Structurally, the story is similar to Hostel…a small group of beautiful and cocky twenty-somethings are looking for thrills a in an exotic country (in this case, Chile), then we watch them getting shit-faced during the entire first act before something unexpectedly awful happens. In this case, it’s a massive earthquake that devastates the entire city. But that’s not the worst of it. In the aftermath, they face an even worse horror…not only must they try to escape an impending Tsunami, the quake-ravaged streets are filled with criminals taking advantage of the disaster in order to steal, kill and rape. One band of really despicable & murderous thugs has their sights set on our main characters (particularly the women); much of the rest of the film focuses on these characters’ efforts to escape the marauding bandits.
If you think Aftershock sounds more like a disaster epic than a horror film, it‘s understandable. But there’s something more demented and twisted at-work here. This ain’t your granddaddy’s Earthquake or the dozens of made-of-TV disaster flicks which pop-up on the SyFy Channel.

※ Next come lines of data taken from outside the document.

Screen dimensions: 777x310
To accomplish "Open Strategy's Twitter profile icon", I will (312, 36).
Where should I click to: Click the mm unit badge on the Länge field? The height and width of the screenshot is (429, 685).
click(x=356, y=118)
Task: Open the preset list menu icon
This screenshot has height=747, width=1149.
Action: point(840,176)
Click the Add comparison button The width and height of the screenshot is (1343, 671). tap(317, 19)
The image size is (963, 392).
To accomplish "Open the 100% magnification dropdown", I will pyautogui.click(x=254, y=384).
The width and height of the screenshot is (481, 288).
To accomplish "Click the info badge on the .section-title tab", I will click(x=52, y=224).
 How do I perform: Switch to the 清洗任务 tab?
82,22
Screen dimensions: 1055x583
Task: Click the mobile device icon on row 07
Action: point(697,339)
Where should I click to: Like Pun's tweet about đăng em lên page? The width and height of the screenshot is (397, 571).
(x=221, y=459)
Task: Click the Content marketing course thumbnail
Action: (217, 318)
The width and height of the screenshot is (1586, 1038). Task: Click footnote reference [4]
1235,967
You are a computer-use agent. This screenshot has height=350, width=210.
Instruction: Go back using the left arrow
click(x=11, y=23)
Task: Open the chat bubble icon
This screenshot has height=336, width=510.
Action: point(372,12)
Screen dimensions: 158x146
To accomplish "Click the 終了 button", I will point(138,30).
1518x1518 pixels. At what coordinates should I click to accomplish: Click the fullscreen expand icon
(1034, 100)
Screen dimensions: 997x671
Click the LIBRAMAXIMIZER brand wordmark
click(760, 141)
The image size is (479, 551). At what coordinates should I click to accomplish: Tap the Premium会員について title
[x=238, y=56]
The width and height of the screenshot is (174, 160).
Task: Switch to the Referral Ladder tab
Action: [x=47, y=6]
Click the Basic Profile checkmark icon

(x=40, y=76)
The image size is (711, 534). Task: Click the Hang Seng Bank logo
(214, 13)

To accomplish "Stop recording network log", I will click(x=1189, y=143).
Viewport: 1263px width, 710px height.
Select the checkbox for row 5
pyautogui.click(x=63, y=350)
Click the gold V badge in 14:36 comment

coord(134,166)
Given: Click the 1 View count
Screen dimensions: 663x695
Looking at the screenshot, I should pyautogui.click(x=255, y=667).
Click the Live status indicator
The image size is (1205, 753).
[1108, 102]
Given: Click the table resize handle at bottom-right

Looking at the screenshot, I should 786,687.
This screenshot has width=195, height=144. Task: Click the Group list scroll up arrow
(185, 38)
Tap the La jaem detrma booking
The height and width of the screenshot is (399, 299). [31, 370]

The quake is simply a catalyst for the ensuing brutality we witness afterwards, where we watch people die horribly at the hands of others. Like Roth’s Hostel, there are a few truly cringeworthy scenes that’ll make you lose all faith in humanity.
|Eli Roth discovers the consequences of unprotected sex.|
For a relatively low budget film, Aftershock is pretty ambitious. A film like this cannot afford the expensive CGI effects of a big-budget blockbuster, so it creatively avoids relying on them in favor of smaller scale practical effects, which do the job nicely. The only obvious CGI moment comes towards the end, a scene which can either be seen as tragic or ironically amusing.
On the downside, for a disaster film, the tone is unrelentingly grim and nihilistic, which will turn off a lot of viewers. Aftershock seems to care less about its primary characters than we do, more concerned with killing them slowly and slipping into exploitation mode when depicting their gruesome deaths. Hence, this movie isn’t what most people would consider fun to watch. It also makes the near-fatal mistake of throwing in a totally unnecessary plot twist late in the game, when it reveals one of the primary characters is not what he seems. His immediate actions after this revelation are totally out of character…stupid and contrived, thrown in for the sake of adding a cheap shock (and one more gruesome death).
Still, aside from the gratuitously-exploitative moments, Aftershock is a darkly-compelling variation on the old disaster movie formula, one which will please Eli Roth fans, even if it doesn’t reach the heights (or depths) of Hostel. We may not feel great afterwards, but we aren’t likely to feel too insulted either.
SPECIAL FEATURES: The Making of Aftershock; Shaking Up the Casting Process featurette; Commentary by Eli Roth & director Nicolas Lopez.